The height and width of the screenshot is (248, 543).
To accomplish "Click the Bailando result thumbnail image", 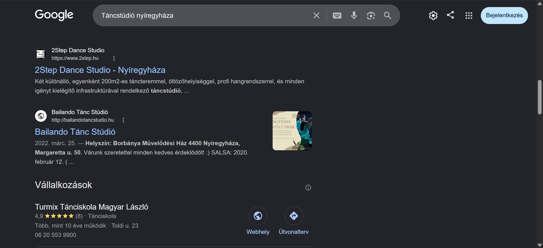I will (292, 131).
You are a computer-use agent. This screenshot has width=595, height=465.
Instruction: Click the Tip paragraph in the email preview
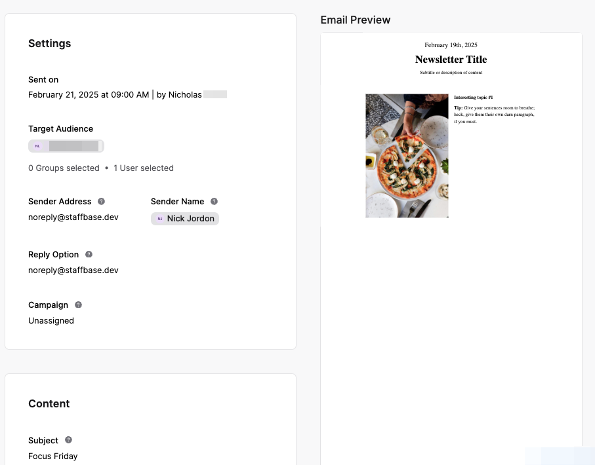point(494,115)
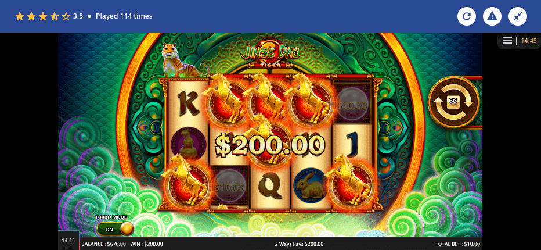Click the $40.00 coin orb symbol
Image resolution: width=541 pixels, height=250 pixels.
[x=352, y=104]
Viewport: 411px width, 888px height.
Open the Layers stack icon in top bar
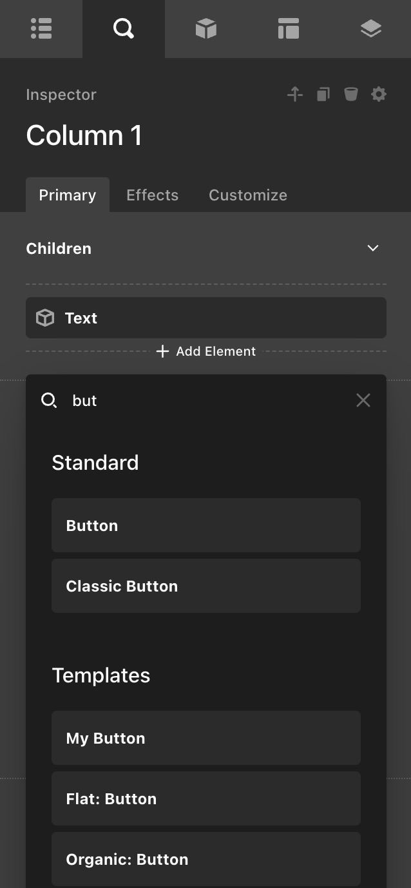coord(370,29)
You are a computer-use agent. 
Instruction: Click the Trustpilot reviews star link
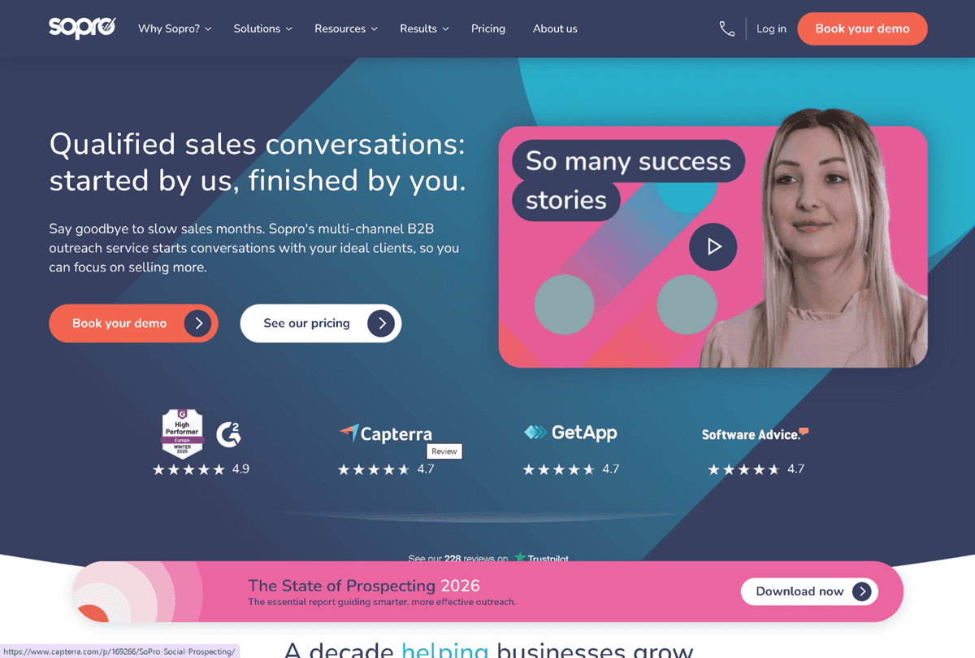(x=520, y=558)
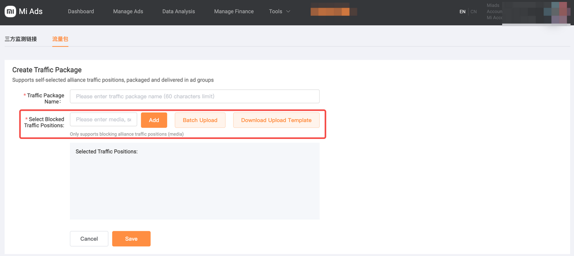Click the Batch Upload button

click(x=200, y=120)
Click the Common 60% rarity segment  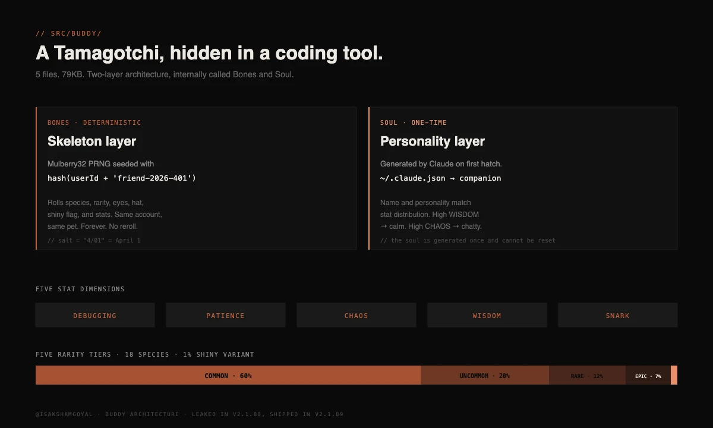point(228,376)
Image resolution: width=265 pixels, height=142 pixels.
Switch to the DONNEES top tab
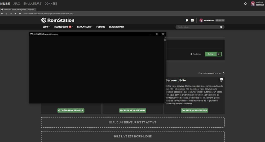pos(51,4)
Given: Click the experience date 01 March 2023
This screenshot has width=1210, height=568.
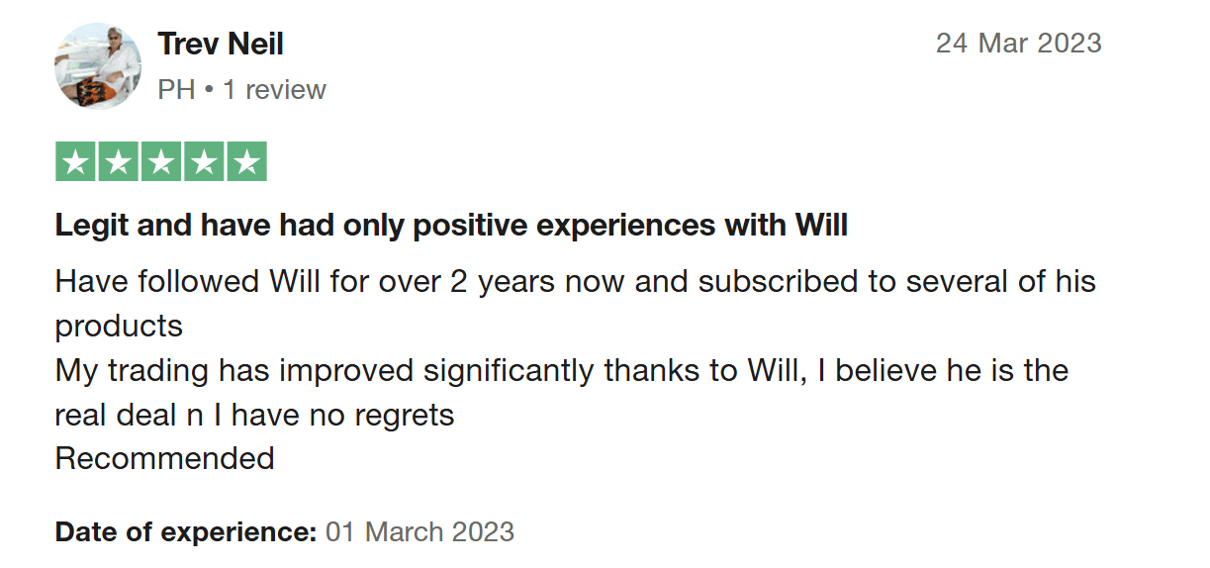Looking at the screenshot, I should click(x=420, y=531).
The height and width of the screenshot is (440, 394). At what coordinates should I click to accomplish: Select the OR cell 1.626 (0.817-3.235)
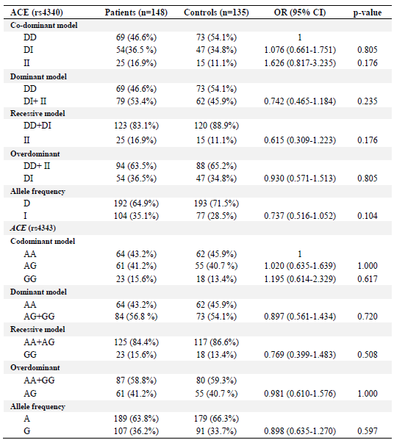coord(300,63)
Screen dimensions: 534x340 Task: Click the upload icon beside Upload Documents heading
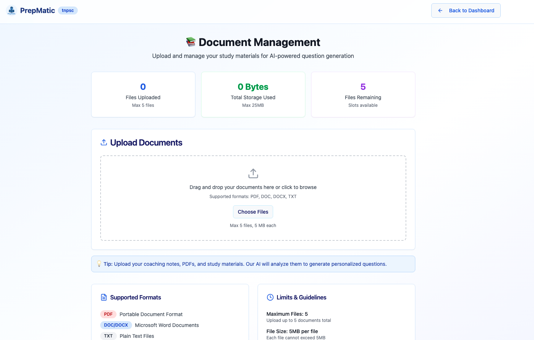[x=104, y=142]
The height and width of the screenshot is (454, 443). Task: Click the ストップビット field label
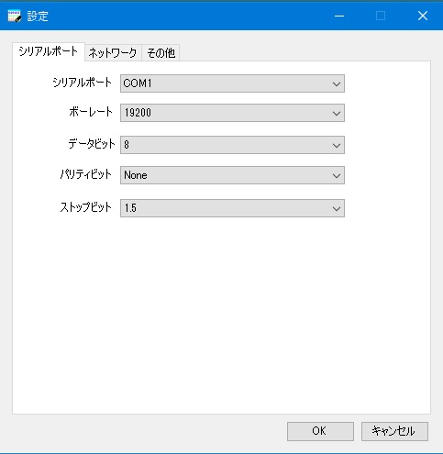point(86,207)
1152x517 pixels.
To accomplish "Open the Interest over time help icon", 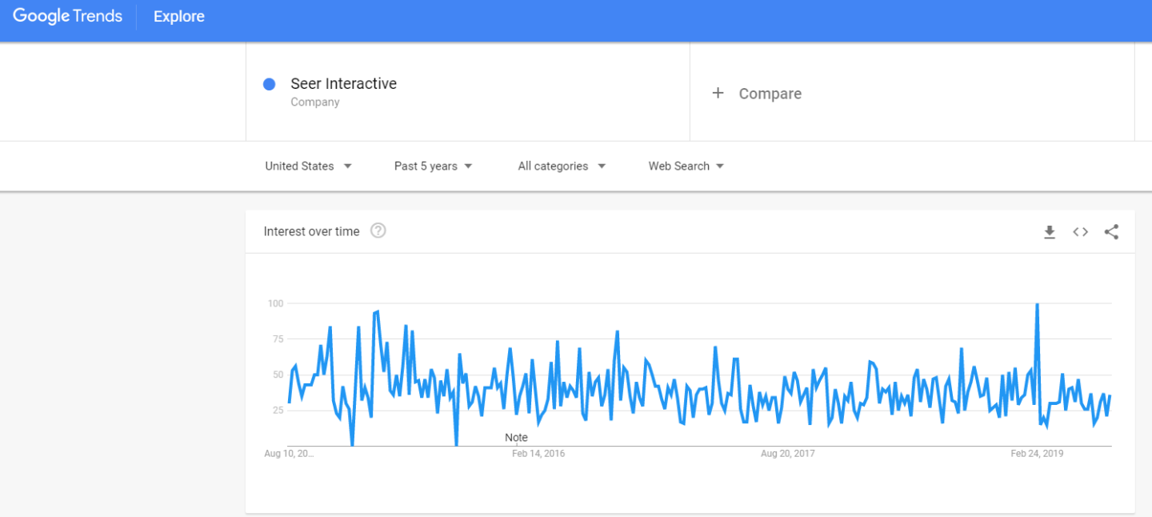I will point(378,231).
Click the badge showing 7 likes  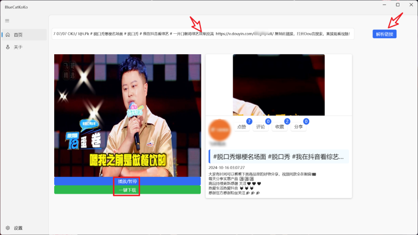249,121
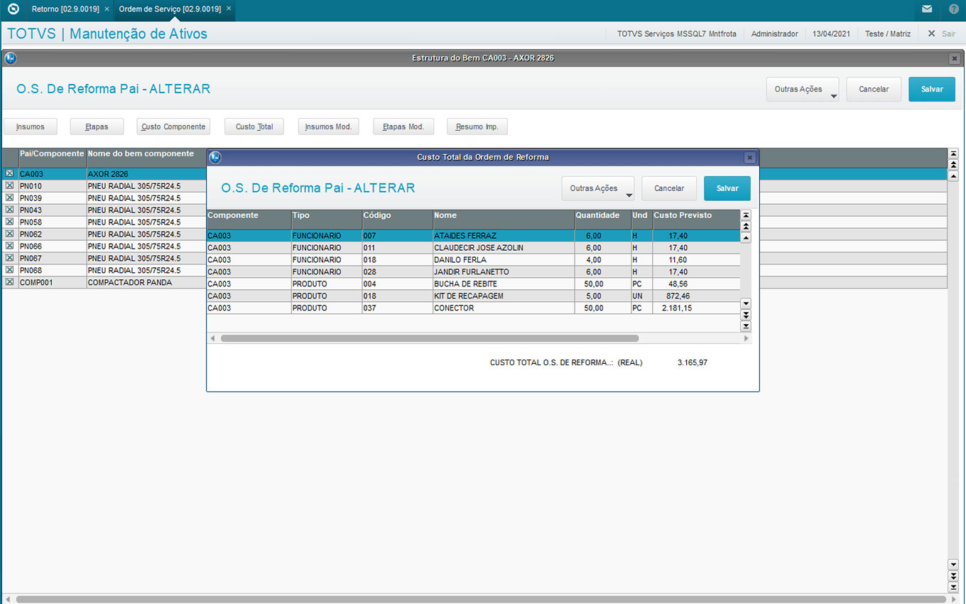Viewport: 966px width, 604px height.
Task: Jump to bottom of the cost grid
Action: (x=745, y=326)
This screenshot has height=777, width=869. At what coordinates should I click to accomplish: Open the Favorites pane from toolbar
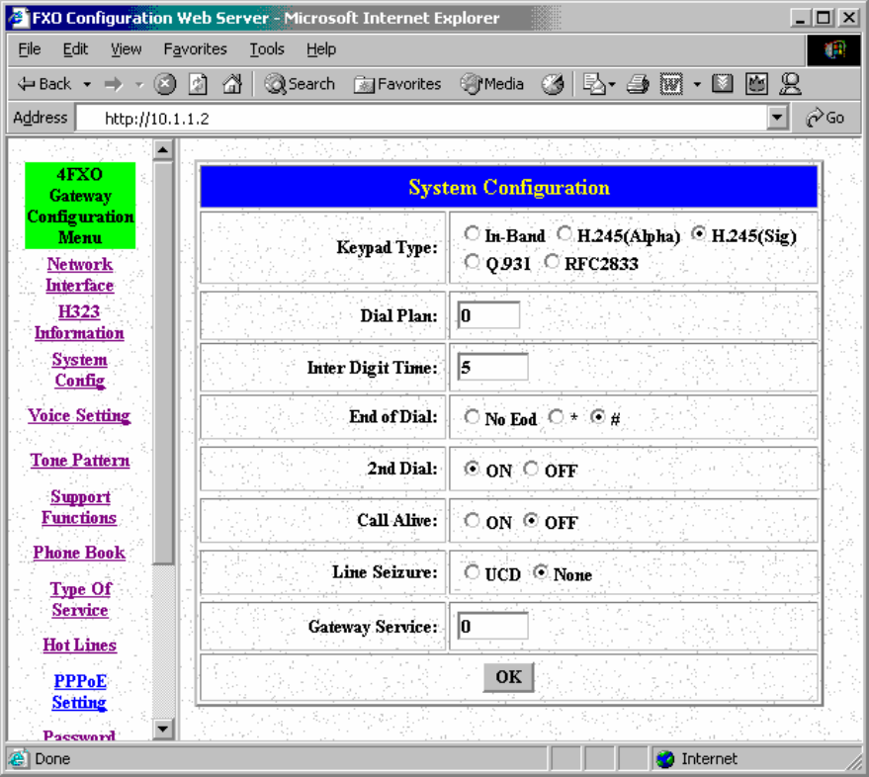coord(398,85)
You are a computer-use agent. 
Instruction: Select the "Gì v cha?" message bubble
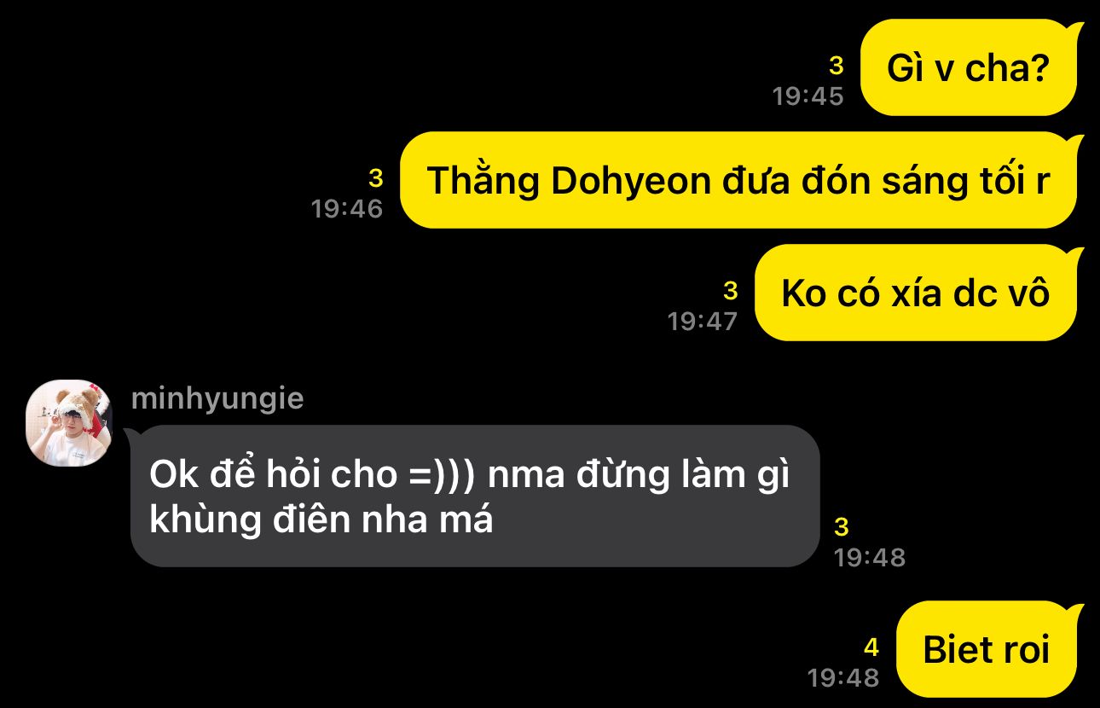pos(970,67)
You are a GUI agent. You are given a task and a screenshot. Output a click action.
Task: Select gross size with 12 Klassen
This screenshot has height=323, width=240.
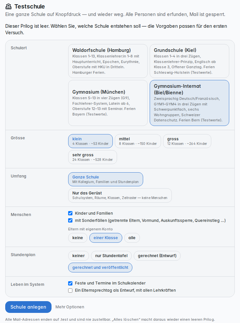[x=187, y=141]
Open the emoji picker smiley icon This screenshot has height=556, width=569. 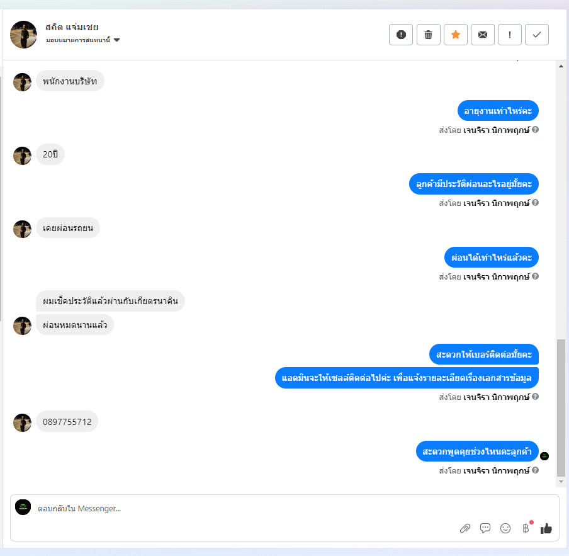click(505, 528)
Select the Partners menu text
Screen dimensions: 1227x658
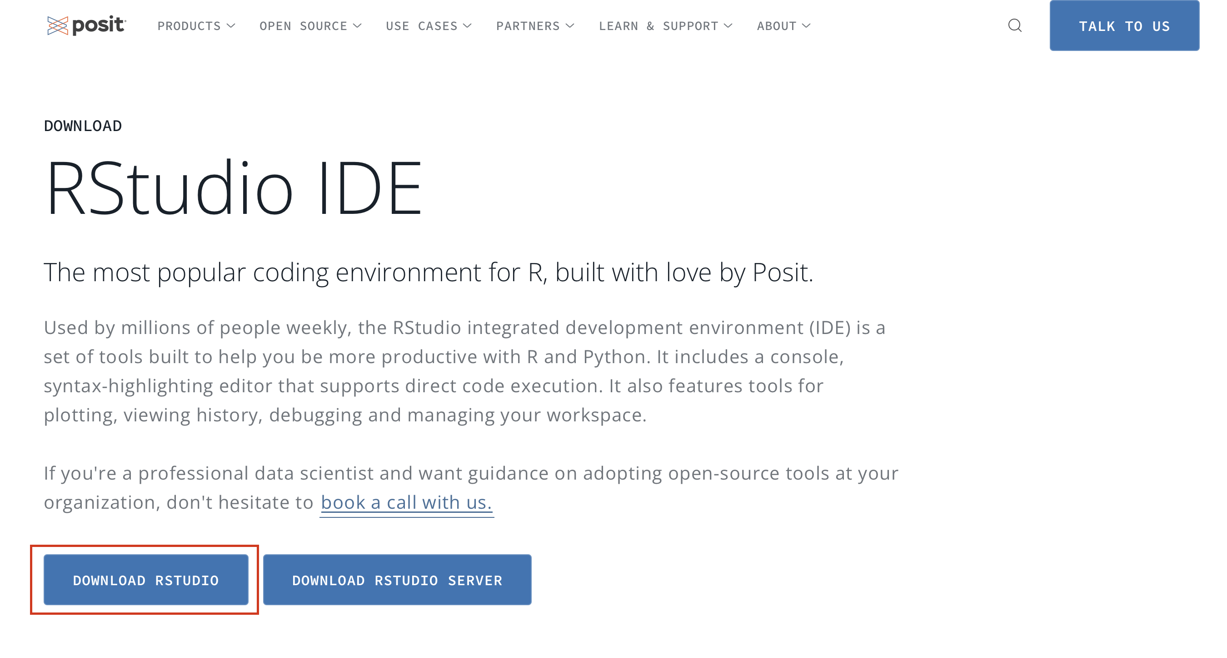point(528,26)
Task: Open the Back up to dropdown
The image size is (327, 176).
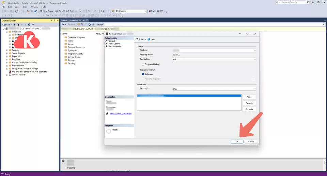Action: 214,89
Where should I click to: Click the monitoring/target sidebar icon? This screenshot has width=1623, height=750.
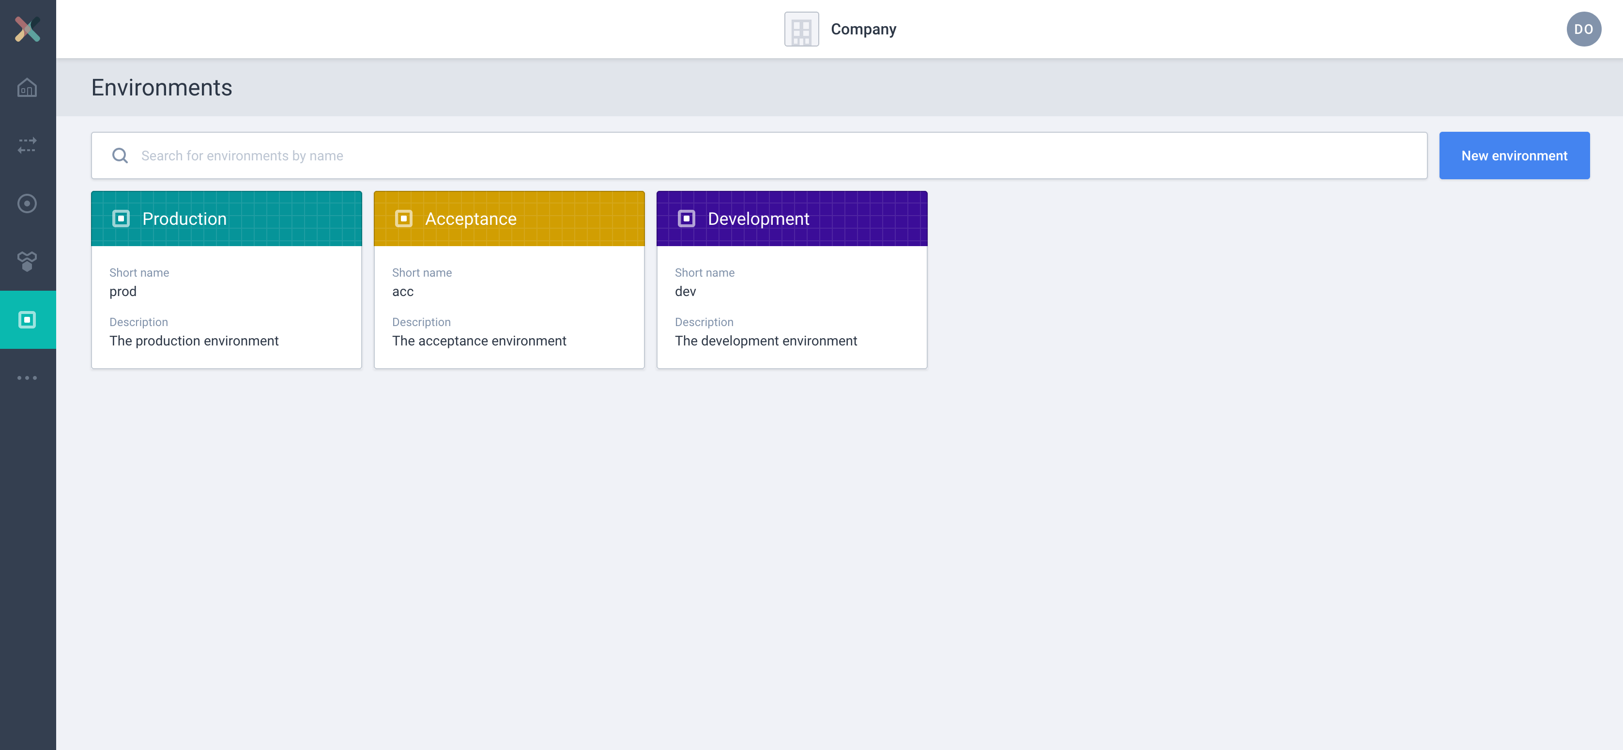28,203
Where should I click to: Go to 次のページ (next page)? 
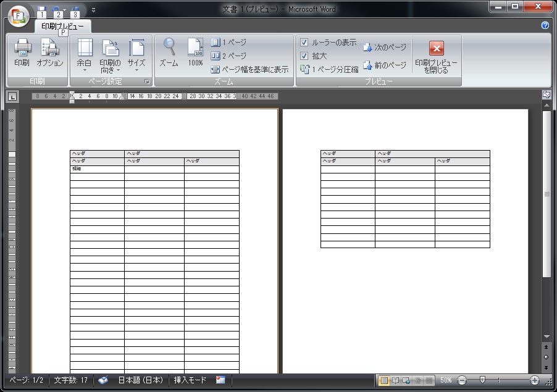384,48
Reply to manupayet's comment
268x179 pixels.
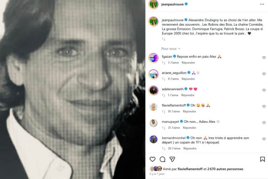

[DIRECTION]
From the line with "Task: Open the Back up to dropdown" through the end of the listing, swap "sidebar" for "toolbar" and write those lines out again with nothing else changed. Leave out the pictures.

[THE SOLUTION]
Task: Open the Back up to dropdown
The image size is (327, 176).
Action: 214,89
Where should I click to: Click the monitoring/target toolbar icon? This screenshot has width=1623, height=750.
28,203
Where should I click to: Go to 次のページ (next page)? 
384,48
Reply to manupayet's comment
268x179 pixels.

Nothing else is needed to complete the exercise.